→ **Text zur Analyse**
+--

Eine nützliche Regel.

Empf. durch Jak. Lorber am 20. Dez. 1843 Abends.

[1.1] Meine lieben Kinder! Mit diesen folgenden „Nach-Erinnerungen“ will Ich euch eine gar wichtige und nützliche Regel geben, ohne die ihr euch durch die Lesung was immer für geistiger guter Bücher keinen Nutzen verschaffen könnet. Ihr möget die heilige Schrift, wie auch dieses neue Wort, tausendmal nach einander durchlesen, so werdet ihr aber dennoch ohne diese Regel stets am alten Flecke stehen bleiben.

[1.2] Ihr habt euch so durch das öftere Lesen wohl euer Gedächtniß so recht voll angestopft; fraget aber eueren Geist, was er davon gewonnen hat, und seine stumpfe Antwort wird also lauten:

[1.3] „Ich bin wohl chaotisch von allerlei Baumaterialien umlagert, und da liegen Balken und Steine bergartig übereinander; aber aus all’ diesen Baumaterialien ist noch nicht einmal irgend eine schlechte Hütte erbaut, in der ich frei zu wohnen vermöchte. Ihr häufet zwar das Baumaterial fortwährend auf; lauter Edelsteine, und das schönste Cedernholz liegt in plumpen Haufen vor mir, und ich vermag es nicht zu ordnen; und habe ich hier und da auch irgend angefangen eine kleine Ordnung herzustellen, da führet ihr schon wieder eine kolossale Menge neuen Materials dazu, so daß ich nothwendig in meiner Thätigkeit ermüden muß, und am Ende beim Anblick der Größe des zu ordnenden Materials erschaudere, und mit Wehmuth denke, wann doch einmal all’ dieses Material zu einer Wohnung wird geordnet werden können.“

[1.4] Sehet, das ist eine ganz gründliche Antwort des Geistes, die ein jeder Mensch, der irgend viel gelesen hat, in sich selbst auf das Allerklarste finden muß.

+--

→ **Aufgaben**
a – Zähle alle Baumaterialien auf, die der Geist in seiner Antwort im Text über die nützliche Regel ausdrücklich nennt.
b – Wann wurde der Text über die nützliche Regel laut seiner eigenen Angabe empfangen?
Das Material hat keinen Bezug zum Text über die nützliche Regel.

→ **Rohdaten**
+--

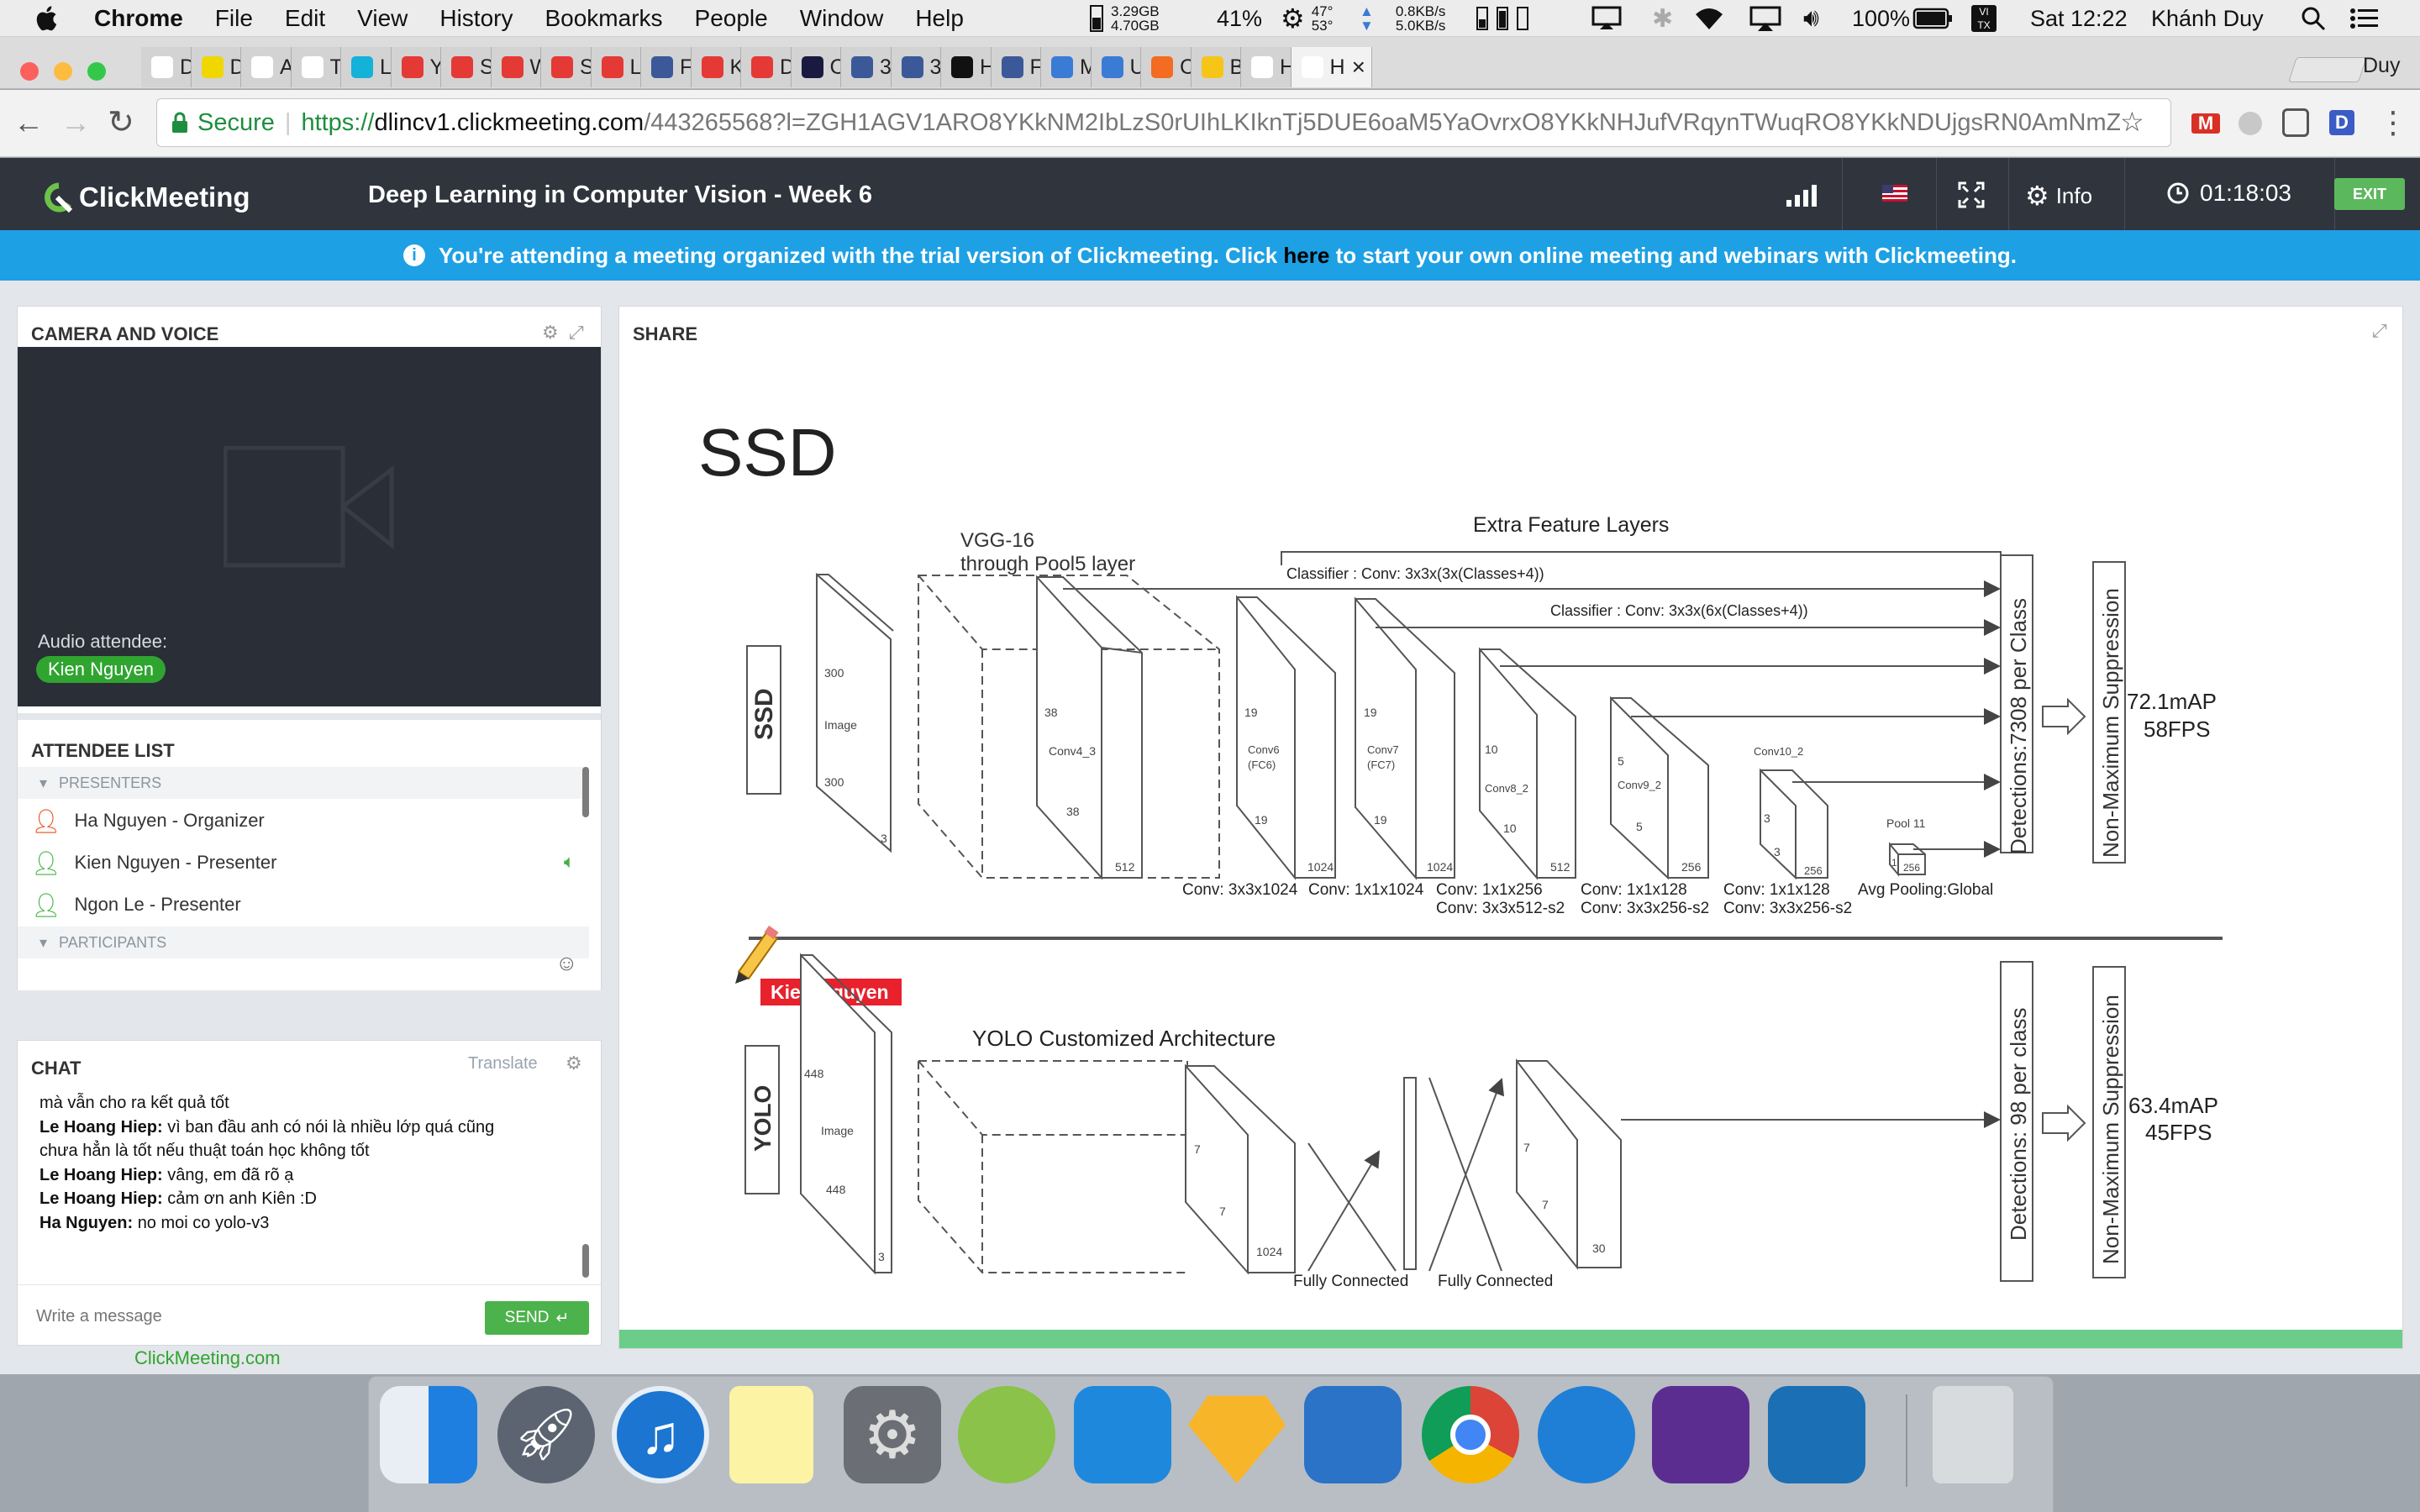  Describe the element at coordinates (1307, 18) in the screenshot. I see `fan-monitor: ⚙ 47° 53°` at that location.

+--

→ **Lösungen**
a – Balken, Steine, Edelsteine, Cedernholz

b – Am 20. Dezember 1843 am Abend.